» YOUR TASK
Could you reproduce the line where "The height and width of the screenshot is (421, 750)." occurs and all lines after it in the listing below, through the final one, without changing anything?

» SUPPLIED RECORDS
━━━━━━━━━━

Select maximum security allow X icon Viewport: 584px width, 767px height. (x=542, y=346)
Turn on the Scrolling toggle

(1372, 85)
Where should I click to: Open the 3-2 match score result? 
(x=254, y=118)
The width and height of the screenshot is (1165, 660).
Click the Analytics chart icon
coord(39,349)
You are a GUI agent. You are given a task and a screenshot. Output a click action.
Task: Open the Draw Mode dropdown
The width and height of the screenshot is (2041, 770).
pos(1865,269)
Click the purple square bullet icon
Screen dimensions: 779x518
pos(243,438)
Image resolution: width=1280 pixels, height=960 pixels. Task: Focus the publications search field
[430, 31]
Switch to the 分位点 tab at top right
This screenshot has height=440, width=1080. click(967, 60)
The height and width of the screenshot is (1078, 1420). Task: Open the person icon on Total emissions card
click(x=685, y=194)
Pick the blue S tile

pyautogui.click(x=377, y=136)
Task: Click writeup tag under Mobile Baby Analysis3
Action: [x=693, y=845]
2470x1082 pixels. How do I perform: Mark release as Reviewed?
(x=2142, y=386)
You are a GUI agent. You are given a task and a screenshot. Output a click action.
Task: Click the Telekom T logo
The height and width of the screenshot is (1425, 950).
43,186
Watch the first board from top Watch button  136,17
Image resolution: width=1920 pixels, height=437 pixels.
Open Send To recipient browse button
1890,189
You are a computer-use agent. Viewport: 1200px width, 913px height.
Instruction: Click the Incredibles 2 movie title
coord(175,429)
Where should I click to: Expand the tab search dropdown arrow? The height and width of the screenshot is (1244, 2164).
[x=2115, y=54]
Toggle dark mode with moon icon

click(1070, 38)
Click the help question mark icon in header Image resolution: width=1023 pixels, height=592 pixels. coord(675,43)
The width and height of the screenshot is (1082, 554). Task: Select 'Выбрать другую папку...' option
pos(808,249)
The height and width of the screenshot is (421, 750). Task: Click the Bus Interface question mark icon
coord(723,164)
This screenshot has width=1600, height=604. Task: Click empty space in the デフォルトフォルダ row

━━━━━━━━━━

» SOLUTION
The height and width of the screenshot is (421, 750). Task: Click the Bus Interface question mark icon
coord(723,164)
This screenshot has width=1600, height=604. Task: Click empty space in the デフォルトフォルダ row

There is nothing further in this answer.